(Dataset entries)
=====

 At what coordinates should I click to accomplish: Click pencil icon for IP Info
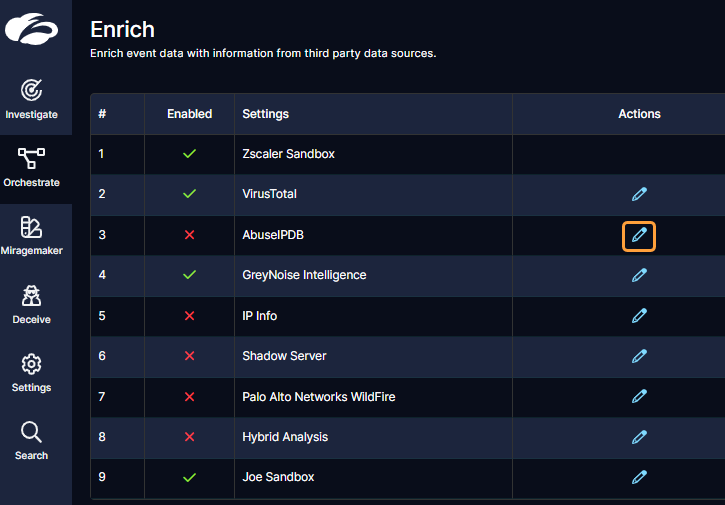pos(639,316)
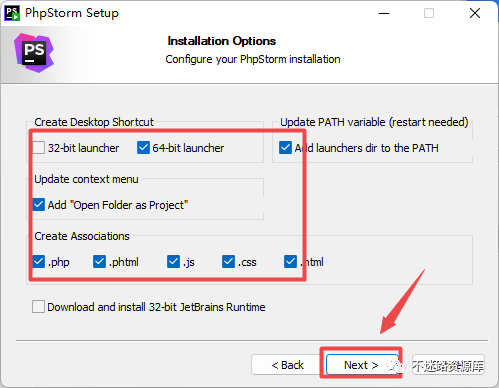Uncheck Add "Open Folder as Project"
499x388 pixels.
coord(39,205)
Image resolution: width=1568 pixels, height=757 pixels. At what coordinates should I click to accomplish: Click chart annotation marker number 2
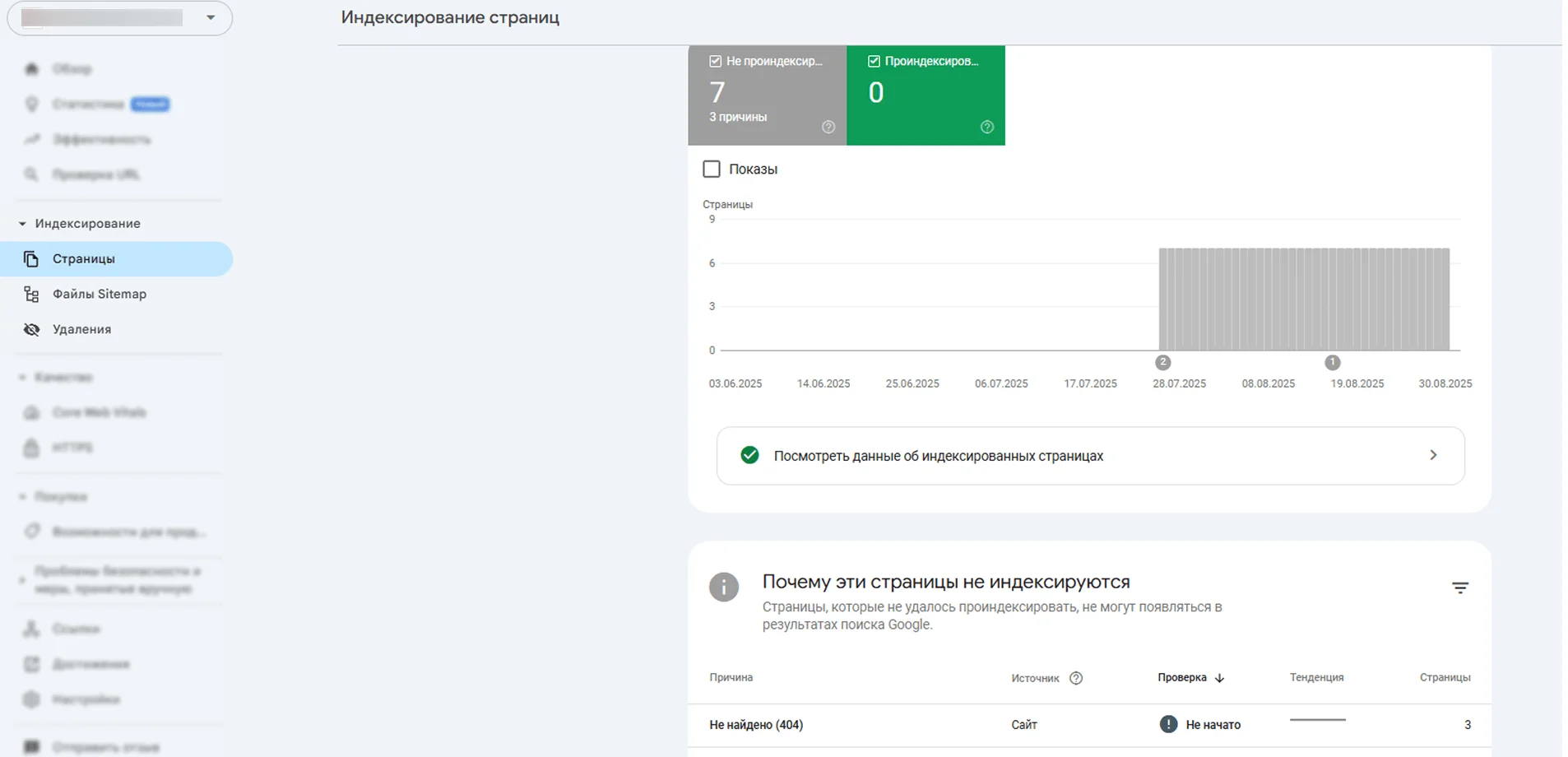pyautogui.click(x=1162, y=362)
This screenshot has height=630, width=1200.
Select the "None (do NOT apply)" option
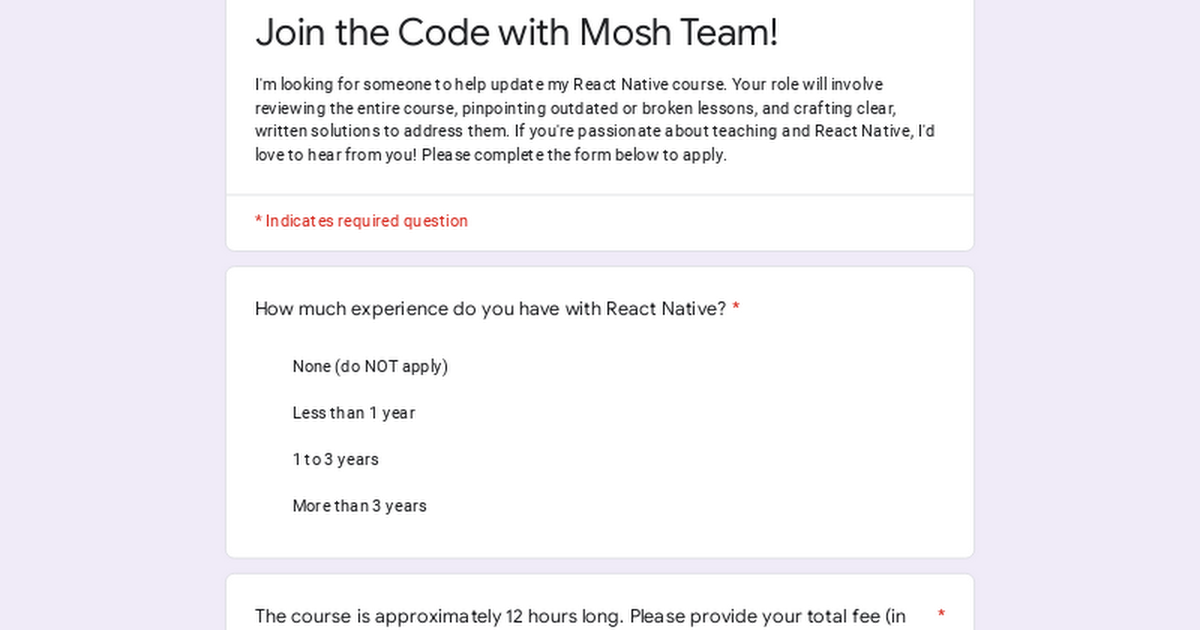(370, 366)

=====

PROMPT:
Print every line above once more, exactly. Omit the pictures.

RESULT:
 At what coordinates should I click to accomplish: Click pencil icon for IP Info
pos(639,316)
Uncheck Add "Open Folder as Project"
499x388 pixels.
coord(39,205)
Image resolution: width=1568 pixels, height=757 pixels. At what coordinates should I click to accomplish: Click chart annotation marker number 2
pyautogui.click(x=1162, y=362)
This screenshot has height=630, width=1200.
Select the "None (do NOT apply)" option
(370, 366)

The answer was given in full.